Que segurança terão os nossos filhos e netos na velhice? É raro encontrar no discurso político uma preocupação séria com o tema, mas no final do seu mandato Cavaco Silva lançou o repto sob a forma de pergunta retórica: “O que é que é preciso fazer para que nasçam mais crianças em Portugal?”. Ninguém levou a sério ou quase ninguém.

 

Os partidos políticos com assento parlamentar, da esquerda à direita, dirão que apresentam propostas sobre a matéria, mas não passam disso mesmo, propostas, ora por que são irrealistas no que à despesa do Estado diz respeito, ora por que oneram em custos elevados os empregadores.

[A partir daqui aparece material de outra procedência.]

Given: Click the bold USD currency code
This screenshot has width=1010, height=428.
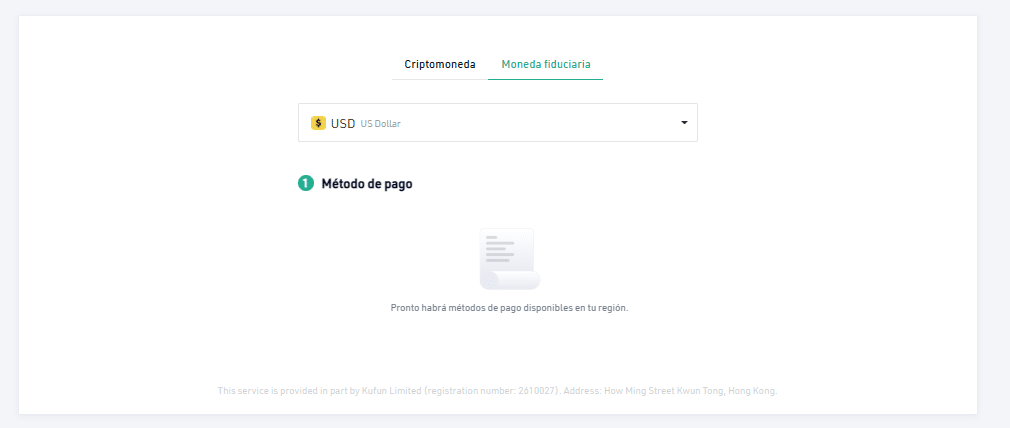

Tudo isto sem obterem o consenso alargado junto dos parceiros sociais e da sociedade civil.

 

Os especialistas clamam por políticas públicas de médio e longo prazo para inverter este quadro de baixa natalidade e de fecundidade (1,43 filhos por casal, para a substituição de gerações teria de ser 2,1). Sem compromissos que se estendam para além dos ciclos eleitorais é quase impossível o seu sucesso.

 

Rui Rio, no congresso último do PSD, elegeu o pré-escolar como prioridade da sua ação governativa, caso vença as eleições, sem, contudo, enquadrar esta preocupação no âmbito de uma verdadeira política pública de incentivo à natalidade. Esperamos que não tenha sido exaltação do momento!

 

Alguns concelhos do interior substituem-se ao Estado central, felizmente acrescentamos nós, e concedem pequenos pecúlios para cada nado-vivo no respetivo concelho (Alcoutim, por exemplo, oferece 5.000 euros por cada nascimento). Todavia estas medidas têm apenas um efeito mitigador na contínua reduzida taxa de natalidade e poucos frutos têm colhido (leiam-se bebés). A seriedade do assunto exigiria uma ação concertada dos municípios com vista ao desenvolvimento de políticas públicas de âmbito regional que, por um lado, incentivassem à natalidade e, por outro lado, promovessem a atração e retenção de pessoas nos seus territórios.

 

Os debates públicos na procura das causas para tão reduzida natalidade esbarram, quase sempre, em explicações conformistas, tais como: a emancipação feminina (acesso ao mercado de trabalho adia a maternidade) e os estilos de vida urbanos e hedonistas que relegam para segundo plano os projetos de parentalidade. Como se a longevidade não fosse uma realidade dos nossos dias e a maternidade aos 40 anos fosse um problema clínico insolúvel. Uma mãe de 40 anos conhecerá, certamente, os netos! Haja condições materiais para a maternidade e paternidade.

 

Ocorreram mudanças substantivas em matérias da parentalidade, sem dúvida que sim, o prolongamento do tempo das licenças é um bom exemplo e foi obra do malogrado Governo de José Sócrates. A sua eficácia tarda, no entanto, em produzir efeitos. Estas medidas deveriam ter integrado um pacote mais vasto de uma verdadeira política pública para que o seu impacte fosse visível. Os países europeus que registam melhor performance na taxa de natalidade, (França, Irlanda e Suécia), alavancaram as suas políticas através de um estado de bem-estar social robusto, que no caso da Irlanda se consubstancia num subsídio mensal de 350 euros por cada filho.

 

O definhamento do País não é apenas um problema político, mas, também, social e económico. Exige-se a convocatória de todos. As empresas podem e deverão fazer mais: incluindo na sua política de recursos humanos práticas que possibilitem uma maior flexibilidade nos horários de trabalho e, por que não mesmo, uma redução da carga horária semanal (sem perdas remuneratórias) para os pais com filhos até aos três anos de idade, por exemplo. A solução não está no Estado, mas deve partir do estado.

 

É possível desenvolver um regime bonificado para os jovens pais no acesso à habitação, seja na aquisição ou no arrendamento, porque este é um custo que pesa sobremaneira no orçamento familiar no momento de ponderar o nascimento de mais um filho. É importante que este debate se faça e que a campanha eleitoral que se avizinha não seja mais uma oportunidade perdida.

 

Isto, ou reserva-nos legar às gerações vindouras um país “asilo dourado” onde os reformados europeus vêm passar os últimos anos da sua vida, usufruindo sol e da imensa planície de campos de golfe.